» **To do**: Give the records below again in full, exactly as written, but without any images.

» **Material for this exercise**:
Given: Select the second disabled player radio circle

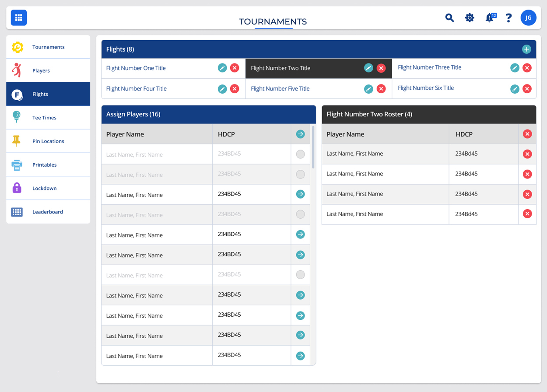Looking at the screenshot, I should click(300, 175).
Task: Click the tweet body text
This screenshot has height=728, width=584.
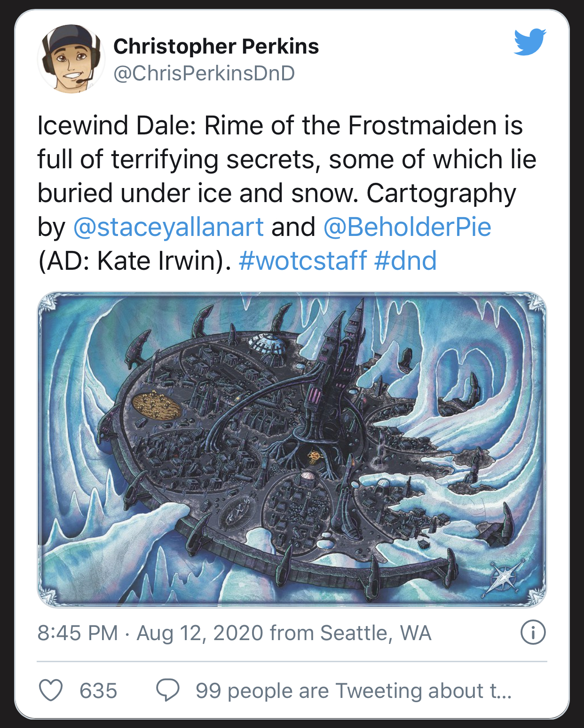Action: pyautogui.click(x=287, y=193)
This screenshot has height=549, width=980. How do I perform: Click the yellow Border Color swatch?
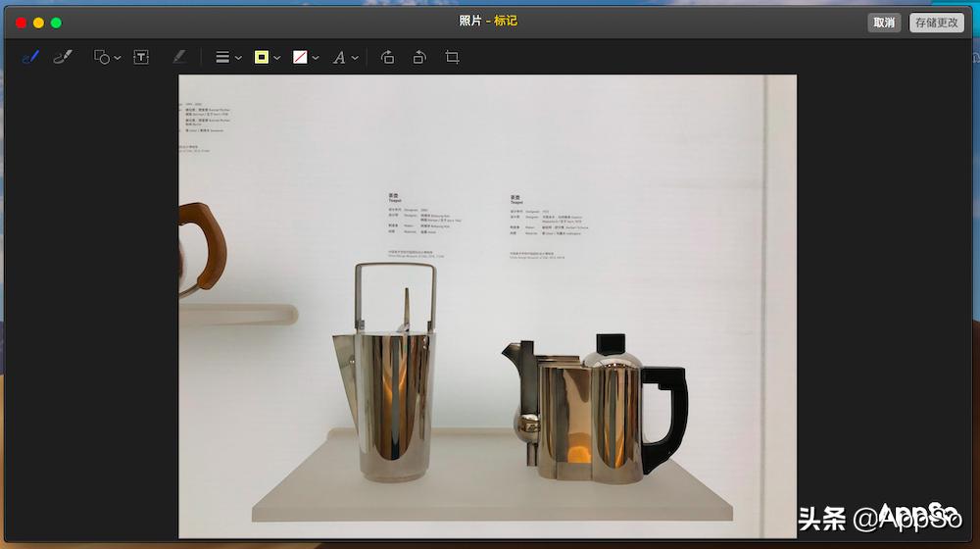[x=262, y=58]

» **Output for this task**:
Given: Select the second disabled player radio circle

Looking at the screenshot, I should click(300, 175).
Task: Click the tweet body text
This screenshot has height=728, width=584.
Action: pyautogui.click(x=287, y=193)
This screenshot has height=549, width=980. How do I perform: Click the yellow Border Color swatch?
[x=262, y=58]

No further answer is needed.